Il dato finale trova senz’altro conferma nel Sovereign Borrowing Outlook 2022 dell’OECD; fonte che parla di un diverso insieme di paesi, a tratti coincidente, ma più ampia, arrivando a 38 paesi. Questa è specificamente dedicata all’indebitamento degli Stati che emettono titoli, quindi facendoseli prestare sul mercato. E pure qui si individua una dinamica crescente, culminante del 2020. Il rapporto vede una dinamica crescente del fabbisogno finanziario dello Stato, cioè di quanto i governi devono chiedere in prestito ai privati sul mercato.

Ma vanno considerati gli altri due settori: imprese e famiglie. Nello stesso studio del FSB si vede come i debiti delle aziende hanno avuto una dinamica abbastanza simile a quelli pubblici; questi ultimi, dopo un robustissimo balzo verso l’alto del post-2008 si mantengono in una fascia fra 80-90% rispetto al pil, mentre i primi dal 2013 decollano e dal 2015 restano in una banda fra 90-95% sul pil – senza che, per inciso, i soliti commentatori ci proponessero le solite paternali applicando al settore privato la necessità di austerità e di compressione delle spese. Nel 2020 esplodono entrambi oltre il 100%, ridiscendendo un po’ nel 2021. Il debito delle famiglie invece resta “virtuosamente” sotto il 70% il tutto il periodo considerato.

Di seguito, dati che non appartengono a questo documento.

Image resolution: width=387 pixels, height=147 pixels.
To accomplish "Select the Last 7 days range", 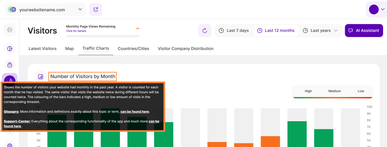I will point(234,31).
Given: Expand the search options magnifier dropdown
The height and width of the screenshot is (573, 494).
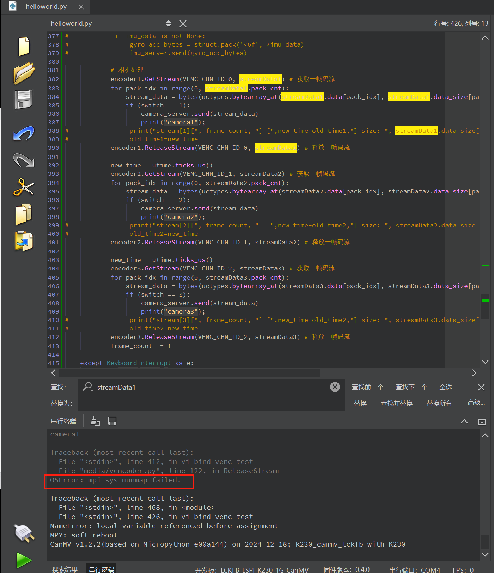Looking at the screenshot, I should 88,387.
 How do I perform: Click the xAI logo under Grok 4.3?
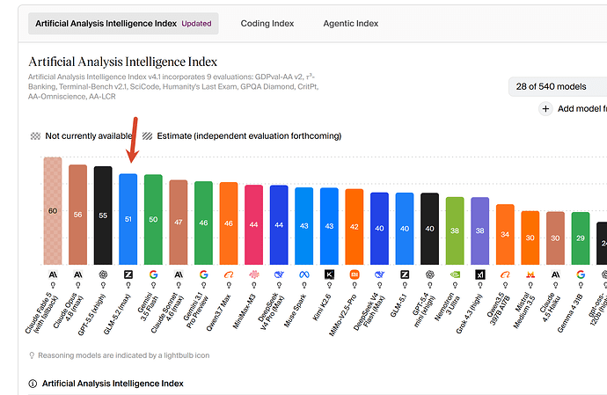[480, 274]
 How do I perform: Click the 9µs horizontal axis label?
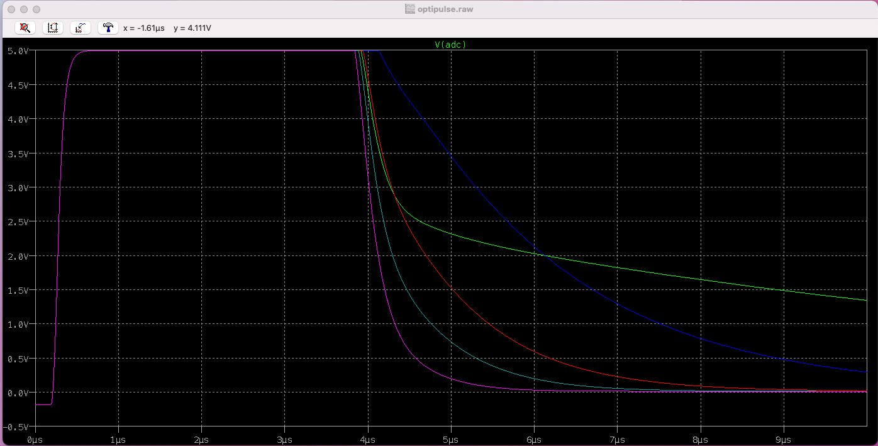click(784, 438)
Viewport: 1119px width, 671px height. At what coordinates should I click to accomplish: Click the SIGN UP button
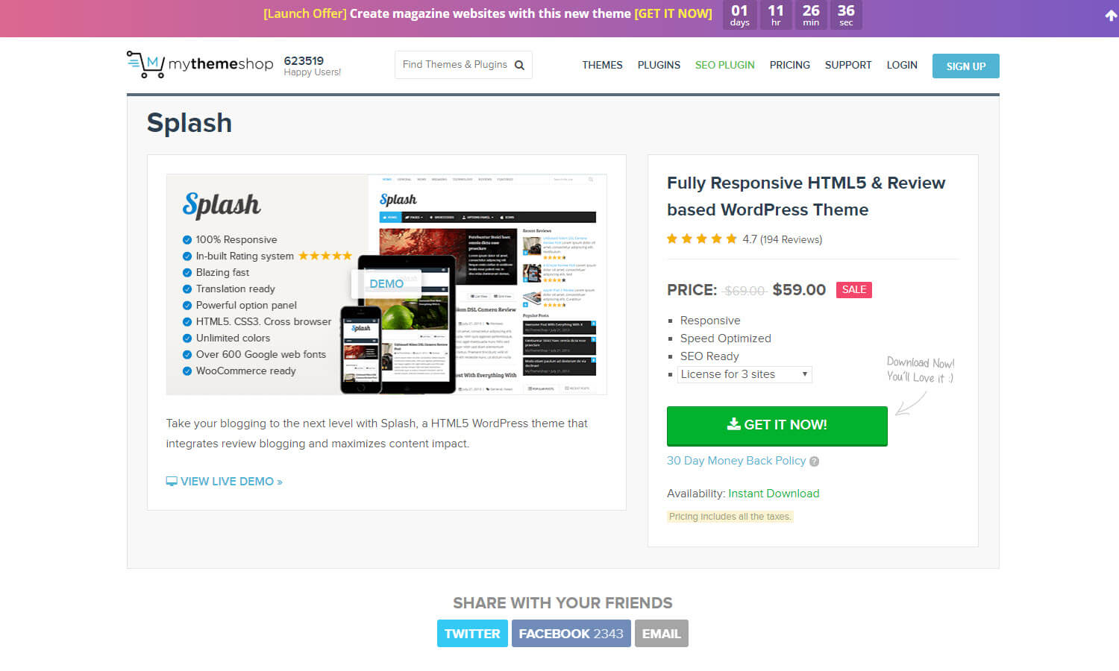(965, 66)
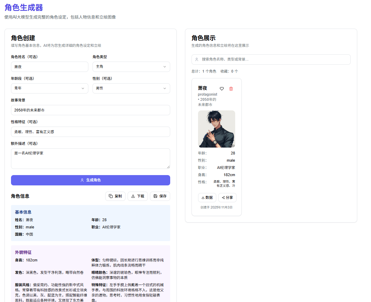Open the 年龄段 dropdown showing 青年
Image resolution: width=371 pixels, height=302 pixels.
[50, 88]
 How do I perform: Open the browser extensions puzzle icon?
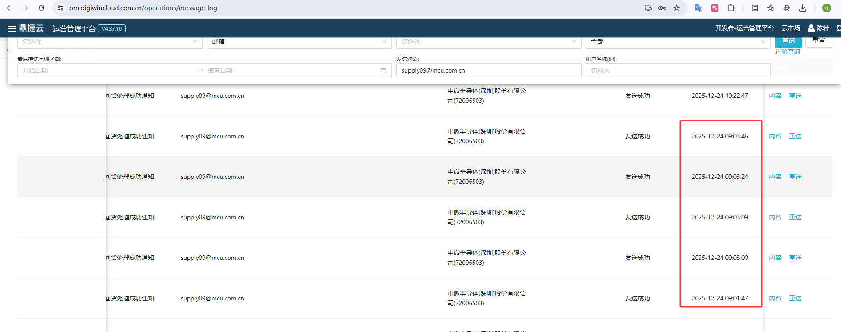[731, 8]
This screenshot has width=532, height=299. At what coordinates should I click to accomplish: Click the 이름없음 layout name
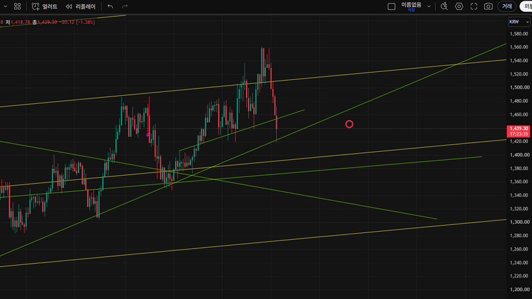point(411,5)
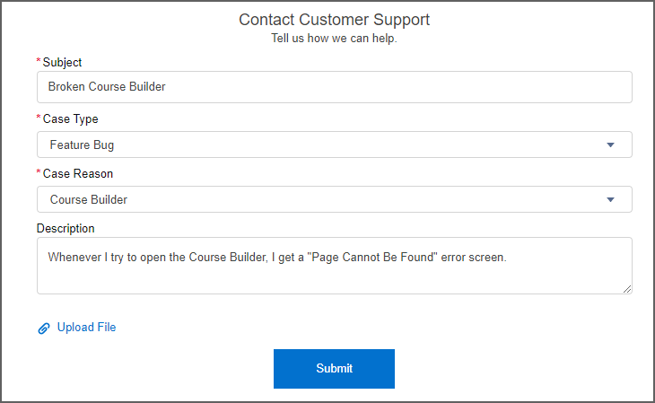
Task: Grab the Description box resize handle
Action: click(x=627, y=288)

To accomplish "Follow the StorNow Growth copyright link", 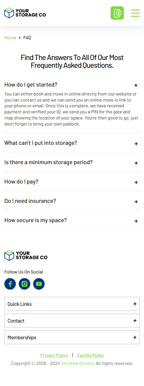I will [77, 363].
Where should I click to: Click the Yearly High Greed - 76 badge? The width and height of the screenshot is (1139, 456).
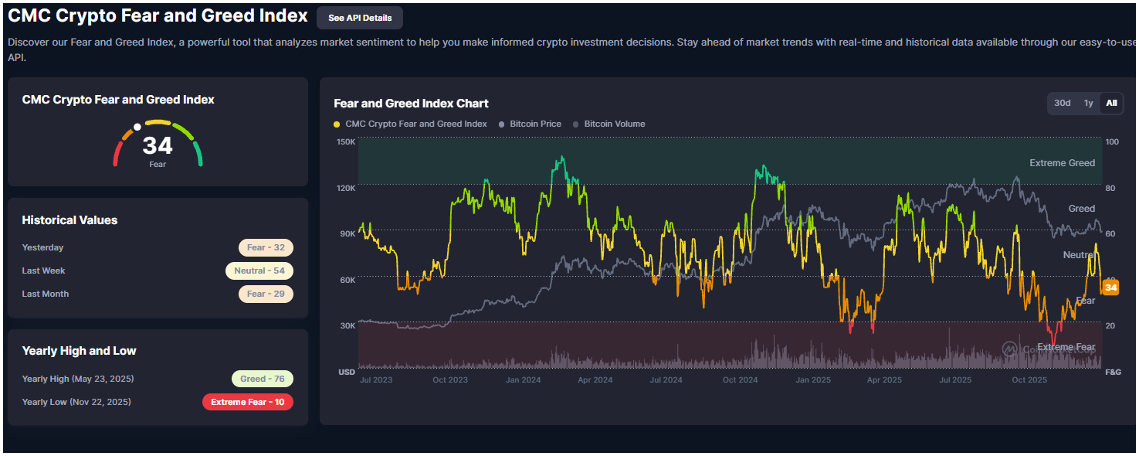[263, 379]
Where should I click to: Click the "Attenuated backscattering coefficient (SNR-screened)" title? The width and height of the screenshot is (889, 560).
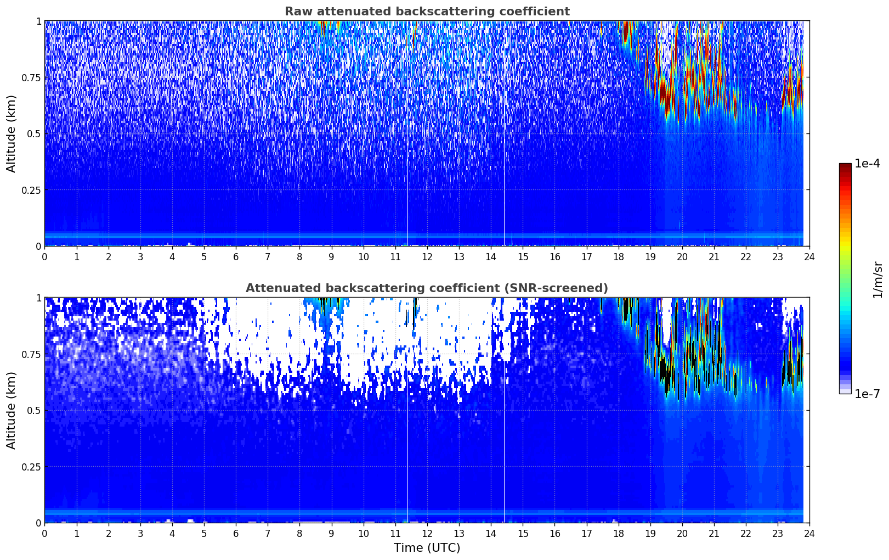427,288
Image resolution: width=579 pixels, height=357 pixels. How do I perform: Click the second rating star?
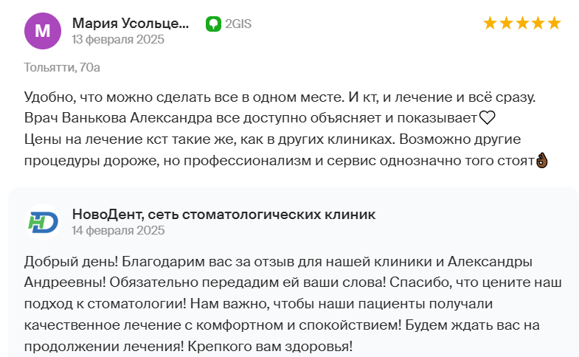coord(506,24)
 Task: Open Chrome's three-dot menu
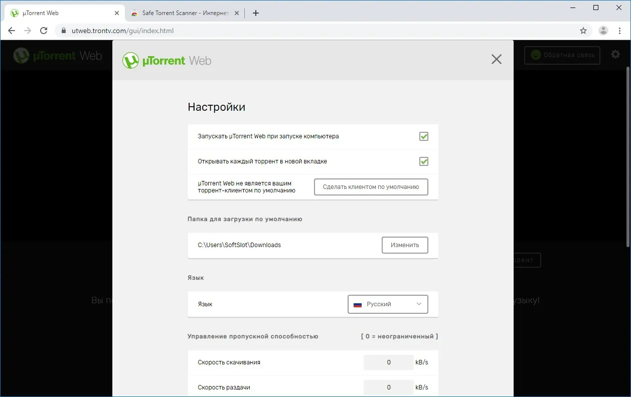pos(620,31)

Tutto questo ci può suggerire due considerazioni: primo, la asimmetria fra invocare il taglio della spesa agli Stati e quello alle imprese è clamorosamente viziato da pregiudizi anti-statalisti e non trova riscontri nemmeno nei dati più mainstream. Risulta infatti assai evidente che un restringimento del ruolo dello Stato nel settore finanziario libera risorse di liquidità che anziché essere impiegate per comprare titoli pubblici che restano sostanzialmente sicuri potranno essere riversate su obbligazioni private il cui esito più usuale è nutrire le solite bolle finanziarie.

Secondo: è rimasto nella storia come sia stato screditato quello studio che vedeva un indebitamento pubblico oltre il 100% come particolarmente problematico – sbugiardato per una errata impostazione dei dati, dopo però aver dato una legittimazione accademica alla austerità. Invece è restato pressoché ignoto un altro studio (Too Much Finance del 2012, pubblicato dal Fondo Monetario Internazionale) di Arcand, Berkes, Panizza, secondo il quale un indebitamento privato oltre il 110% del pil produce effetti depressivi sulla crescita ed amplifica i possibili shock finanziari.

Facendo la somma dei debiti aziendali e privati è palese che siamo in territorio assai rischioso – e non solo per la crisi indotta dal Covid – e le scarse prestazioni economiche degli ultimi anni tenderebbero ad avallare tale esito. Studio molto meno noto di quello che invece era diretto a stabilire soglie del debito statale, nonostante non sia noto alcun errore in cui gli studiosi che lo hanno prodotto siano incorsi. Insomma sì, qualche preoccupazione sarebbe bene averla.